Coweta unemployment rate drops again
Coweta County’s unemployment rate continued to decrease in May, dropping to 9.8 percent, according to data provided by the Georgia Dept. of Labor. That figure is down from 10.1 percent in April and represents 5,805 people out of work in a workforce of 59,235.
The May jobless rate was perhaps significant because it marks the first time since well into the recession that the current month’s unemployment numbers were the same or lower than those from one year earlier.
The jobless rate in Newnan also dipped in May compared to April’s figures. April’s 11.5 percent unemployment rate gave way to a rate of 11.2 in May, representing 1,497 people out of work in a job force of 13,326. Newnan’s unemployment rate in May 2009 was 11.3 percent.
The job situation in the 10-county Three Rivers area held steady again in May at 11.1 percent. Three Rivers has a workforce of 220,952, with 24,607 of those without jobs.
In Peachtree City, DOL figures showed a small rise in the unemployment rate for May, increasing from 7.2 percent in April to 7.4 percent last month. The May number represents 1,207 people without work in a workforce of 16,287.
Peachtree City’s unemployment rate in May 2009 was also 7.2 percent.
And in Fayette County the unemployment landscape improved somewhat in May, with 8.2 percent of the labor force out of work compared to 8.3 percent in April and 7.7 percent a year ago, according to the Georgia Dept. of Labor. Fayette’s total labor force is estimated at 50,786, with 4,189 of those unemployed.

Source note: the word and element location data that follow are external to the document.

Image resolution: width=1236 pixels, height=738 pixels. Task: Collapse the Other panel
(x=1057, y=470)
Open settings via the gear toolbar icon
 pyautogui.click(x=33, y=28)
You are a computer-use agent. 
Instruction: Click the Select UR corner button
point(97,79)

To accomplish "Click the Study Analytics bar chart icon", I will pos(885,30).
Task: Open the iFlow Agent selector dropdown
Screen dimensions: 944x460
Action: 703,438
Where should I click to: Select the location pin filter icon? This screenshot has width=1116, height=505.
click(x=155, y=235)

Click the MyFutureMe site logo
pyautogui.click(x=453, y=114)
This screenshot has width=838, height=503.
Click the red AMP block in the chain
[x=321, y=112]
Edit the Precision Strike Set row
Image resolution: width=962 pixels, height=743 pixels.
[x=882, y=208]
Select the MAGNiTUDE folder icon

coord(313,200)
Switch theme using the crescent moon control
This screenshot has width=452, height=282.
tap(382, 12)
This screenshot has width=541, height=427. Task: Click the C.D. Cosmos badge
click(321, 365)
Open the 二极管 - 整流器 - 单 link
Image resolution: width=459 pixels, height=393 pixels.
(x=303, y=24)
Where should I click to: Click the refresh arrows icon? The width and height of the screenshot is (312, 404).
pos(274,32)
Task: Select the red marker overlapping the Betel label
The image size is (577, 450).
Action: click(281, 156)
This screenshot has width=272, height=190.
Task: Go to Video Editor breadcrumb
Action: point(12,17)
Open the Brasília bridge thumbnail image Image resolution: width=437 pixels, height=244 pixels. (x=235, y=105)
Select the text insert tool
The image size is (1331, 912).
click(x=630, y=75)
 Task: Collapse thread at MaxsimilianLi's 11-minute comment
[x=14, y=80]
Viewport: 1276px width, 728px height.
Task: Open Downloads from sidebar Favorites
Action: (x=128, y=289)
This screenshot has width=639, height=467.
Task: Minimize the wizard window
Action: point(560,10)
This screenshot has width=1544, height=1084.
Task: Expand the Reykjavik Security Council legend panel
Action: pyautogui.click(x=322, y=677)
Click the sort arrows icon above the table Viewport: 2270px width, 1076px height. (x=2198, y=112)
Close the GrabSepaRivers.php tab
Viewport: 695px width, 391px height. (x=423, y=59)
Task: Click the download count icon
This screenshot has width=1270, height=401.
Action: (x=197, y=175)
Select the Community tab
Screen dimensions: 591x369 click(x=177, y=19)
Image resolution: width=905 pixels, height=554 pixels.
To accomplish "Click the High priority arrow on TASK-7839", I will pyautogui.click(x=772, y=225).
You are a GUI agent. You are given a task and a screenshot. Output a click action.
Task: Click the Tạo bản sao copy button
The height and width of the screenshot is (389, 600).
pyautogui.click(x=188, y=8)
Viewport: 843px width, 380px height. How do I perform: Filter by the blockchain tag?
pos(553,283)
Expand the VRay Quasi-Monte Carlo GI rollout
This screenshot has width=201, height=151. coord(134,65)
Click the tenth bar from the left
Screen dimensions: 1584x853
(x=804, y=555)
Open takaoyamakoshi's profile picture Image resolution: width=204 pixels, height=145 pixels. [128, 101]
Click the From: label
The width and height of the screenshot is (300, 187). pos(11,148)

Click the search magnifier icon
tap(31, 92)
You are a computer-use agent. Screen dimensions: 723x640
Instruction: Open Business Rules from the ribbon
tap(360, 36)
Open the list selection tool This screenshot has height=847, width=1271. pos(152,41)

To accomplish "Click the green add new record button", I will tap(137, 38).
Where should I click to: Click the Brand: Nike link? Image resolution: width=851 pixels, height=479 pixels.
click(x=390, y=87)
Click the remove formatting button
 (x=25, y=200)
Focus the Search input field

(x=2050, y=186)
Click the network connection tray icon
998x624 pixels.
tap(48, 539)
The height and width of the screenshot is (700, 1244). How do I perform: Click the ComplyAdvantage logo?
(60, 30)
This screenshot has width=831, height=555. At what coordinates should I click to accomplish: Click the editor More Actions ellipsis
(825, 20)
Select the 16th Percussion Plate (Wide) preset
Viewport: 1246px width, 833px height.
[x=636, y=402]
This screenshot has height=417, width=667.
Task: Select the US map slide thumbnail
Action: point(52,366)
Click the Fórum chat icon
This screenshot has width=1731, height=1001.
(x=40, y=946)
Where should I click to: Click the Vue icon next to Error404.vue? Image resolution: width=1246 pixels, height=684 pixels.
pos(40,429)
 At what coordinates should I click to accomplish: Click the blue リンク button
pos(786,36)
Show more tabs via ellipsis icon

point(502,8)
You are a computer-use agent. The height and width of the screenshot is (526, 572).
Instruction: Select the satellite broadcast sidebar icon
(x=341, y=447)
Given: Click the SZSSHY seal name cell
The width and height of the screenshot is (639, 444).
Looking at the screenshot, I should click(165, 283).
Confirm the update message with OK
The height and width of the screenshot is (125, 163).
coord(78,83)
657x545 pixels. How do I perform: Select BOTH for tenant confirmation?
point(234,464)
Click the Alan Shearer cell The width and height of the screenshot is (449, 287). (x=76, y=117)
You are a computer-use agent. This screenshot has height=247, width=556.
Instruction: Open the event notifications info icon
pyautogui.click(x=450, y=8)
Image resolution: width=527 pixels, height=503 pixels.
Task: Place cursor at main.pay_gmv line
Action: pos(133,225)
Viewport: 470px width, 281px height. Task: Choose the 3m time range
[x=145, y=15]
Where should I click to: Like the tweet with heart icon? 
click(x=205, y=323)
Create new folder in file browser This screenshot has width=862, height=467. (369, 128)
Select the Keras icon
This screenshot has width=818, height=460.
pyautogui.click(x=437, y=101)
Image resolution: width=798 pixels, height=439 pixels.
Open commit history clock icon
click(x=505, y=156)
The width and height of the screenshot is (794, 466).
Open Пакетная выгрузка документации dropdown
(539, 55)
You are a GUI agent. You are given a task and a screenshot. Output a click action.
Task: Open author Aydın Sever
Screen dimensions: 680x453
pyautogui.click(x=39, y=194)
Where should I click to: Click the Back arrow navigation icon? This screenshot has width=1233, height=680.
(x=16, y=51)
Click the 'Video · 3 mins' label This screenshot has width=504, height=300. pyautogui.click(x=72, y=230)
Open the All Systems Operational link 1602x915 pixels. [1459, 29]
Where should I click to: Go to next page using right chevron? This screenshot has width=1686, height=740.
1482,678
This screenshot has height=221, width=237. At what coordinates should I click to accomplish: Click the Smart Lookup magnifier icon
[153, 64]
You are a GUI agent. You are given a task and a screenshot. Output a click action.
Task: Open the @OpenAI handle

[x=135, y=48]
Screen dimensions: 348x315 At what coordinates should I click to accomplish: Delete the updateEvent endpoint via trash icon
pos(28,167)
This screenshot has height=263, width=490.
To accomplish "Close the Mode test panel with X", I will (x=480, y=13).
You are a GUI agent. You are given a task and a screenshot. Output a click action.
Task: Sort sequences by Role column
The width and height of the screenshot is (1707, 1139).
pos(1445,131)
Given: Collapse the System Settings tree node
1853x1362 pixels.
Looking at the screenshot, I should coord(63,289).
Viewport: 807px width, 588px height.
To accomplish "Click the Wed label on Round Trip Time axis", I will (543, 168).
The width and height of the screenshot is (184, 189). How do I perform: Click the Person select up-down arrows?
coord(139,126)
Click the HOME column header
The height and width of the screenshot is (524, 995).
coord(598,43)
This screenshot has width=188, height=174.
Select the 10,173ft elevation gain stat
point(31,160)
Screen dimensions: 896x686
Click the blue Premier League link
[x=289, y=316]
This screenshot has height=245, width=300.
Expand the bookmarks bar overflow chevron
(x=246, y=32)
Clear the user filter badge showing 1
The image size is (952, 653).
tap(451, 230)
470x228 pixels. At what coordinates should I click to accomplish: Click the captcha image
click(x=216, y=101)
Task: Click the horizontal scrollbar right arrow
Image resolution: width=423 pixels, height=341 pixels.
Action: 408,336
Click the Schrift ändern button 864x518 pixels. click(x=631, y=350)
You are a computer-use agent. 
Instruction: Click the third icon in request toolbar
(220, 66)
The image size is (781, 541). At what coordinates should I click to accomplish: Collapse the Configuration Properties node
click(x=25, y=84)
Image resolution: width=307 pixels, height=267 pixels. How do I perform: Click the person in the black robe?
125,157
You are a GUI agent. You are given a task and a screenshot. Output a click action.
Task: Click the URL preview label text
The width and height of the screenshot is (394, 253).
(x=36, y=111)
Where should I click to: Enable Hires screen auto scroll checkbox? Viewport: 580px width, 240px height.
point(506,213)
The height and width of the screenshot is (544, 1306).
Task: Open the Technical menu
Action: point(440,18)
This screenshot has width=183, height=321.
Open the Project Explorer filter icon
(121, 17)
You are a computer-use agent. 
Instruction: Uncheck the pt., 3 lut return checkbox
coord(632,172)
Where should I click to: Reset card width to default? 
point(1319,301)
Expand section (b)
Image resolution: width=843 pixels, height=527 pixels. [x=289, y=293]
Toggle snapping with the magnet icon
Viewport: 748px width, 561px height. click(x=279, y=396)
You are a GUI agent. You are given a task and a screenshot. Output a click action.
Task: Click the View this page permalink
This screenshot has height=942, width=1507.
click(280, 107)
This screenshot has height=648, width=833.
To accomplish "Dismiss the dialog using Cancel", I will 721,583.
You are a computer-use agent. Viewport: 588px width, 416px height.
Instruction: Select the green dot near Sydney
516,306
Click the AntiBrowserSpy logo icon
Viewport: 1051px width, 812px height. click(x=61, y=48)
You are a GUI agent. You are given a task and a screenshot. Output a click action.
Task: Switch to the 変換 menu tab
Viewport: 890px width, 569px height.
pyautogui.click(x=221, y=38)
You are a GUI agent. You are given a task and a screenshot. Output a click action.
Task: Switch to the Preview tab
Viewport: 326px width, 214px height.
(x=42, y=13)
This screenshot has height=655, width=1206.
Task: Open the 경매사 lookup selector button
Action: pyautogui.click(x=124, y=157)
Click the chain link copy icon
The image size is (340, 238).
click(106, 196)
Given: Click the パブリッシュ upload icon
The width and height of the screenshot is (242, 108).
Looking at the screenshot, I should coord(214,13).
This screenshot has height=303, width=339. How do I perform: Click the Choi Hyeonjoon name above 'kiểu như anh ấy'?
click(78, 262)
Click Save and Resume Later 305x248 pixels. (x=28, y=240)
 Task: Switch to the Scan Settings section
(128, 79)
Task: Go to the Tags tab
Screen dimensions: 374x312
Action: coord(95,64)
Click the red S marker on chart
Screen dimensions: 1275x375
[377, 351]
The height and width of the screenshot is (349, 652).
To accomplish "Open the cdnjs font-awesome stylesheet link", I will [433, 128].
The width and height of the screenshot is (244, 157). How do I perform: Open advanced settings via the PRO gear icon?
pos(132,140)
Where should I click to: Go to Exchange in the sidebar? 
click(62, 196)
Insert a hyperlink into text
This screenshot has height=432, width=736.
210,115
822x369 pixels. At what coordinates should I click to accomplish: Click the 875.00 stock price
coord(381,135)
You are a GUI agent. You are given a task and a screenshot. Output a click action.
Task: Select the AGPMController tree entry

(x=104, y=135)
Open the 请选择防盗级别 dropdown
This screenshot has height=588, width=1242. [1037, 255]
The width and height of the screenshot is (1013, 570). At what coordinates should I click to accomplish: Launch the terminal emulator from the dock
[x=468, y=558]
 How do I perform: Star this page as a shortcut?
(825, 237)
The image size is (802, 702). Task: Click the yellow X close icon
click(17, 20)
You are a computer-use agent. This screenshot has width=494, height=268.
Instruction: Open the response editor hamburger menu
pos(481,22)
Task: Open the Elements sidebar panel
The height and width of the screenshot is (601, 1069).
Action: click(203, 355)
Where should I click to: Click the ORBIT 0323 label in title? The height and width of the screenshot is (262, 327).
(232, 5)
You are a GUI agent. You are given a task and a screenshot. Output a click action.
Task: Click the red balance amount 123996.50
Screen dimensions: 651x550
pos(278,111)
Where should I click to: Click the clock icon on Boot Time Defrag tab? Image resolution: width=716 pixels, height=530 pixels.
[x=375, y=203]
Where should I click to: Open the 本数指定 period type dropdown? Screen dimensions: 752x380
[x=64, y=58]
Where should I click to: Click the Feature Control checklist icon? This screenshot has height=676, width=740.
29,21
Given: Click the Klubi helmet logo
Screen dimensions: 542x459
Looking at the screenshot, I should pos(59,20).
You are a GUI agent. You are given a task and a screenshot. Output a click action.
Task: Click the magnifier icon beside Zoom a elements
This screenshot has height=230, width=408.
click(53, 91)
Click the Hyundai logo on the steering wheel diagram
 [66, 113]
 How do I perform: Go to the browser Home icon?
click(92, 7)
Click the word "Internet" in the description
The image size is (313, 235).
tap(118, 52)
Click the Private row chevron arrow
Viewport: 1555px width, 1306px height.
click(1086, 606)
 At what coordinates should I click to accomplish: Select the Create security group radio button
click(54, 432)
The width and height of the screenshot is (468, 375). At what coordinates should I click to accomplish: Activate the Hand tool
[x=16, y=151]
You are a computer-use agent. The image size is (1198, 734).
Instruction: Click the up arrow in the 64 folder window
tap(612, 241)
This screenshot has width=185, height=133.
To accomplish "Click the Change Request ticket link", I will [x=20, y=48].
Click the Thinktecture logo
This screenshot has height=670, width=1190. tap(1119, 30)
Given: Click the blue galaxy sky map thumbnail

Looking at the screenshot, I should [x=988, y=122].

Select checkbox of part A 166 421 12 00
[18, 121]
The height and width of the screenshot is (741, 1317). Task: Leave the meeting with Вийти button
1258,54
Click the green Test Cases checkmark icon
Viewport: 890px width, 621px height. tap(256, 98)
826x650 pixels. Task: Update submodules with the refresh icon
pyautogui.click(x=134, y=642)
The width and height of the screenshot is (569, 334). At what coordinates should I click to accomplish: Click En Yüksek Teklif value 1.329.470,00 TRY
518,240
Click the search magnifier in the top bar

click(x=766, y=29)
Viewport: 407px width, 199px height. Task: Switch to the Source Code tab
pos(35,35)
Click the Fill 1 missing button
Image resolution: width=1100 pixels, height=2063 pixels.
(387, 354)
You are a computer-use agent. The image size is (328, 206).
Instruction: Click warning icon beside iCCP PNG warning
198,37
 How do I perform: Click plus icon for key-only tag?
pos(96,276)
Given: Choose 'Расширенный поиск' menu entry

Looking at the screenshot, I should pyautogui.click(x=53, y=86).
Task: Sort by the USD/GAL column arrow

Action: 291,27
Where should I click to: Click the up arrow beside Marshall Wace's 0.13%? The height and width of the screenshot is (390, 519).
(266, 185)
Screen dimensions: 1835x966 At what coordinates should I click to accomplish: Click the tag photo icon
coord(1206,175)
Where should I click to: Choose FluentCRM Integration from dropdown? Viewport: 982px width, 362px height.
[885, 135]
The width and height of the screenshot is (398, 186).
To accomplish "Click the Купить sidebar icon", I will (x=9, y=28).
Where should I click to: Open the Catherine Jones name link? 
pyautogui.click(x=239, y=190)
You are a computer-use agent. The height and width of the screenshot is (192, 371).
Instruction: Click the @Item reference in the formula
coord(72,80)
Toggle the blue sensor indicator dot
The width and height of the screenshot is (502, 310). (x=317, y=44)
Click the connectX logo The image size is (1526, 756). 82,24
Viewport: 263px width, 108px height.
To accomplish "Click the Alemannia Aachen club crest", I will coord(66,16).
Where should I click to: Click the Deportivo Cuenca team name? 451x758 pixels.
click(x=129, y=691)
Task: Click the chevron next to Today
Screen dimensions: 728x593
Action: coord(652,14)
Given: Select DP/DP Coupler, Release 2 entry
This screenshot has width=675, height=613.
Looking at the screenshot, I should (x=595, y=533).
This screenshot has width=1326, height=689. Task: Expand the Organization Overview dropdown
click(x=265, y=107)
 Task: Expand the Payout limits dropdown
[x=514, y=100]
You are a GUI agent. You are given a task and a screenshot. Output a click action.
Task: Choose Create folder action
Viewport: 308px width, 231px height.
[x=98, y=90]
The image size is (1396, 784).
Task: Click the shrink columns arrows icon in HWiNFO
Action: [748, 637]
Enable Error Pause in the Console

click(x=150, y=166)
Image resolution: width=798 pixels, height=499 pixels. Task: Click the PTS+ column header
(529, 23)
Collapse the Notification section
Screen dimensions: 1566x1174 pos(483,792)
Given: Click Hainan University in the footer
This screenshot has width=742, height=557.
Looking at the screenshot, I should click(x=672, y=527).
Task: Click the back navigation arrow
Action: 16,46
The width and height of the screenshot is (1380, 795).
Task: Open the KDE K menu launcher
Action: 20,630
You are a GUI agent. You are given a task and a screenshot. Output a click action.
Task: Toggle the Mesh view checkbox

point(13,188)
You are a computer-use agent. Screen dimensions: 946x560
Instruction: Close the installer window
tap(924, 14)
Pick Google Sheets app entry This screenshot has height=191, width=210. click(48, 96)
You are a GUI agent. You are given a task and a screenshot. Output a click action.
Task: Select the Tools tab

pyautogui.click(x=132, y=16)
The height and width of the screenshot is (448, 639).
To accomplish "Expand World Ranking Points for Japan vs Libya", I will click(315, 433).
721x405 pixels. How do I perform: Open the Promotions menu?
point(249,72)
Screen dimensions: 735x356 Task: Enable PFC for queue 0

Across Georgia, unemployment rates fell slightly, from 10.3 percent in April to 10.2 percent in May. The May figures equate to 479,877 people unemployed in a workforce of 4.7 million. Georgia’s unemployment rate was 9.5 percent a year ago.
Nationally, the unemployment rate decreased in May. The 9.9 percent rate in April gave way to a 9.7 percent rate in May. That compares to a 9.4 percent jobless rate in May 2009. All totaled, the national rate represents 14.97 million people unemployed.
Unemployment figures do not reflect the people that are underemployed, taking part-time jobs in the absence of full-time employment, or those who have given up on finding a job and have stopped looking.